_PROBLEM_: Please repeat the items from the start through the line containing "Looking at the", inclusive, substituting "Which spot should I tap to" for every "Where should I click to" and leaving everything else unchanged.

[start]

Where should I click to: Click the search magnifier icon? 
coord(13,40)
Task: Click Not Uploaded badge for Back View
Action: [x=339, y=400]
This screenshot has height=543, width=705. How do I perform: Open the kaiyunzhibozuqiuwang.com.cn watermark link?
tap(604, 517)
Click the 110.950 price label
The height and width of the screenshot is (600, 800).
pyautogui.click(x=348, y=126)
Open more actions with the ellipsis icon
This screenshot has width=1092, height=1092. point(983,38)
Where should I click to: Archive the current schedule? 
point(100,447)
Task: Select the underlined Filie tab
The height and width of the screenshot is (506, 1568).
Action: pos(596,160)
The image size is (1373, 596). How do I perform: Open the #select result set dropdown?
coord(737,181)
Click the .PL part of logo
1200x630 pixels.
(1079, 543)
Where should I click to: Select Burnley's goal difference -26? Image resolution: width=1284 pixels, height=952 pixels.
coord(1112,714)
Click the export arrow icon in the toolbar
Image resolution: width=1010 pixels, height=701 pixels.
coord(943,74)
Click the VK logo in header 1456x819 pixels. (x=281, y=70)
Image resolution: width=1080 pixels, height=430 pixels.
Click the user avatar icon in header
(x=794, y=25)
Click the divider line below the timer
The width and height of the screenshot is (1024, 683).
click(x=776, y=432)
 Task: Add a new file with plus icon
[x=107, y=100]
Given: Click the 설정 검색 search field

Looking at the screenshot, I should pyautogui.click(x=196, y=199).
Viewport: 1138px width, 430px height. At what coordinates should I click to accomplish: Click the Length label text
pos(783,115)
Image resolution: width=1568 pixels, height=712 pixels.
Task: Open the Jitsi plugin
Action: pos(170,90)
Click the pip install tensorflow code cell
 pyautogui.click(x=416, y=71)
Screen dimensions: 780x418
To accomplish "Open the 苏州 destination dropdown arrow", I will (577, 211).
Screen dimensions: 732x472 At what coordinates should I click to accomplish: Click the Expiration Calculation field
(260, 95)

[end]

_RESULT_:
Which spot should I tap to: Click the search magnifier icon? 
coord(13,40)
Task: Click Not Uploaded badge for Back View
Action: [x=339, y=400]
This screenshot has height=543, width=705. How do I perform: Open the kaiyunzhibozuqiuwang.com.cn watermark link?
tap(604, 517)
Click the 110.950 price label
The height and width of the screenshot is (600, 800).
pyautogui.click(x=348, y=126)
Open more actions with the ellipsis icon
This screenshot has width=1092, height=1092. point(983,38)
Which spot should I tap to: Archive the current schedule? 
point(100,447)
Task: Select the underlined Filie tab
The height and width of the screenshot is (506, 1568).
Action: pos(596,160)
The image size is (1373, 596). How do I perform: Open the #select result set dropdown?
coord(737,181)
Click the .PL part of logo
1200x630 pixels.
(1079, 543)
Which spot should I tap to: Select Burnley's goal difference -26? Image resolution: width=1284 pixels, height=952 pixels.
coord(1112,714)
Click the export arrow icon in the toolbar
Image resolution: width=1010 pixels, height=701 pixels.
coord(943,74)
Click the VK logo in header 1456x819 pixels. (x=281, y=70)
Image resolution: width=1080 pixels, height=430 pixels.
Click the user avatar icon in header
(x=794, y=25)
Click the divider line below the timer
The width and height of the screenshot is (1024, 683).
click(x=776, y=432)
 Task: Add a new file with plus icon
[x=107, y=100]
Given: Click the 설정 검색 search field

Looking at the screenshot, I should pyautogui.click(x=196, y=199).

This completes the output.